Multivariate Voxel-Based Morphometry Successfully Differentiates Schizophrenia Patients From Healthy Controls

Randomized Controlled Trial

Multivariate Voxel-Based Morphometry Successfully Differentiates Schizophrenia Patients From Healthy Controls

Yasuhiro Kawasaki et al. Neuroimage.


Currently available laboratory procedures might provide additional information to psychiatric diagnostic systems for more valid classifications of mental disorders. To identify the correlative pattern of gray matter distribution that best discriminates schizophrenia patients from healthy subjects, we applied discriminant function analysis techniques using the multivariate linear model and the voxel-based morphometry. The first analysis was conducted to obtain a statistical model that classified 30 male healthy subjects and 30 male schizophrenia patients diagnosed according to current operational criteria.
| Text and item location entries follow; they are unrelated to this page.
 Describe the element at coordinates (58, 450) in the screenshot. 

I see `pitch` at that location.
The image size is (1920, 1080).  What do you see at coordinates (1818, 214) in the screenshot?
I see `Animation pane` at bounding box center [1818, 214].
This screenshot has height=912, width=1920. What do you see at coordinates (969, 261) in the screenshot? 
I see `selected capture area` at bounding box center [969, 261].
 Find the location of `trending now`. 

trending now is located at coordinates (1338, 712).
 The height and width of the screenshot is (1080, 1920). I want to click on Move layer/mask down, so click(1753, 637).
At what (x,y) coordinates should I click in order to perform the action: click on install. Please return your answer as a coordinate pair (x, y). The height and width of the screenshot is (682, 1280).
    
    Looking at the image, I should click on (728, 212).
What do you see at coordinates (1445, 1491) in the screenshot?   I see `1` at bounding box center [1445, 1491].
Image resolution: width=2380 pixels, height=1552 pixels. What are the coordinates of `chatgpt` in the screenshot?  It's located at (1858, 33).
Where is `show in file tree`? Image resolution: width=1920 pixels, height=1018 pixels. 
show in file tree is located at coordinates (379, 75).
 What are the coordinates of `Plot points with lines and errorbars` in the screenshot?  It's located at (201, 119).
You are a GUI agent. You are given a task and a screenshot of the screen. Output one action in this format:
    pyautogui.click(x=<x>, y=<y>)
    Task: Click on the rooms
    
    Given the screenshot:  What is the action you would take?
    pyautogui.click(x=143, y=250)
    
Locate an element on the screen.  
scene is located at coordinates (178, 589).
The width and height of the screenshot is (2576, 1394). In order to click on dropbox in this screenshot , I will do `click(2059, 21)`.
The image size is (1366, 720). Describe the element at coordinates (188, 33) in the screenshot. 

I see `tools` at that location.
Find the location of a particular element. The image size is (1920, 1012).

The second analysis was performed to prospectively validate the statistical model by successfully classifying a new cohort that consisted of 16 male healthy subjects and 16 male schizophrenia patients. Inferences about the structural relevance of the gray matter distribution could be made if the individual profile of pattern expression could be linked to the specific diagnosis of each subject. The result was that 90% of the subjects were correctly classified by the eigenimage, and the Jackknife approach revealed well above chance accuracy. The pattern of the eigenimage was characterized by positive loadings indicating gray matter decline in the patients in the lateral and medial prefrontal regions, insula, lateral temporal regions, medial temporal structures, and thalamus as well as the negative loadings reflecting gray matter increase in the patients in the putamen and cerebellum. When the eigenimage derived from the original cohort was applied to classify data from the second cohort, it correctly assigned more than 80% of the healthy subjects and schizophrenia patients. These findings suggest that the characteristic distribution of gray matter changes may be of diagnostic value for schizophrenia.